== TEKS BACAAN

Keempat, masih kurangnya dukungan universitas dan lembaga riset dalam membantu mengatasi masalah utama yang dihadapi oleh industri. Masih minimnya hak paten (HAKI), rendahnya riset yang berorientasi industri, serta minimnya publikasi dosen dan peneliti merupakan fakta yang perlu diatasi oleh kementerian terkait. Akibatnya bagi sektor industri adalah lambatnya transfer teknologi, kurang proaktif dalam penetrasi pasar ekspor, lemahnya pengembangan produk, ataupun perbaikan proses produksi.
Harus diakui kita tertinggal dari negara-negara lain dalam kemitraan antara industri dan universitas/lembaga riset. Padahal kisah sukses industri Jepang dan Korea Selatan ditopang oleh kemitraan antara universitas dan industri yang amat mendukung pengembangan sistem inovasi nasional, mengelola ketidakpastian teknologi, dan juga memanfaatkan sistem kekayaan intelektual.
Transformasi ke negara industri
Kita perlu belajar dari pengalaman Jepang menata industri dan meningkatkan daya saingnya. Mekanisme Pemerintah Jepang mengarahkan perkembangan ekonomi disebut gyosei-shido, semacam panduan administratif yang mencakup insentif perdagangan, pasar tenaga kerja, persaingan, dan perpajakan (Ken Duck, "Now That the Fog Has Lifted: The Impact of Japan's Administrative Procedures Law on the Regulation of Industry and Market Governance", Fordham International Law Journal, 19(4), 1995).
Di bidang industri setidaknya ada tiga elemen kebijakan. Pertama, mengembangkan sektor industri manufaktur yang memiliki daya saing yang tinggi. Kedua, restrukturisasi industri secara terencana menuju industri yang memiliki produktivitas, penyerap tenaga kerja, penyumbang nilai tambah dan devisa tinggi. Ketiga, strategi bisnis internasional dan domestik yang agresif.
Dalam konteks inilah, sektor industri agaknya membutuhkan reformasi kebijakan yang mendasar. Mungkin berupa paket kebijakan yang lebih menyeluruh, holistik, dan tidak hanya "dibebankan" kepada Kementerian Perindustrian. Inilah yang disebut strategi reindustrialisasi.
Pertama, menghentikan gejala deindustrialisasi dengan mengkaji sumber dan akar masalah yang dihadapi semua subsektor dan kluster industri. Studi Suhardi dan Kuncoro (2013) menemukan bahwa deindustrialisasi tekstil dan garmen di Surakarta dan Karanganyar diakibatkan oleh meningkatnya upah buruh, harga BBM, biaya bunga dan sewa, serta berbagai pungutan liar.
Kedua, insentif fiskal dan nonfiskal perlu diberikan bagi industri yang banyak menyerap tenaga kerja, pencipta nilai tambah tinggi, dan berorientasi ekspor, baik berupa fasilitas pajak, kawasan khusus, maupun kemudahan perizinan.

====

SOAL PEMAHAMAN >>
1. Sebutkan semua bidang yang dicakup oleh gyosei-shido menurut teks bacaan.
2. Berdasarkan teks bacaan, apa peran kemitraan antara universitas dan industri dalam kisah sukses industri Jepang dan Korea Selatan? Jawablah dalam satu sampai tiga kalimat.

== DATA PENDUKUNG

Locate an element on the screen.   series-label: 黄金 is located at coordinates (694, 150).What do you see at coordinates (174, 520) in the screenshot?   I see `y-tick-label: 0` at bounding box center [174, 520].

====

PEMBAHASAN SOAL >>
1. Insentif perdagangan, pasar tenaga kerja, persaingan, dan perpajakan.

2. Kisah sukses industri Jepang dan Korea Selatan ditopang oleh kemitraan antara universitas dan industri. Kemitraan itu sangat mendukung pengembangan sistem inovasi nasional, membantu mengelola ketidakpastian teknologi, dan memanfaatkan sistem kekayaan intelektual.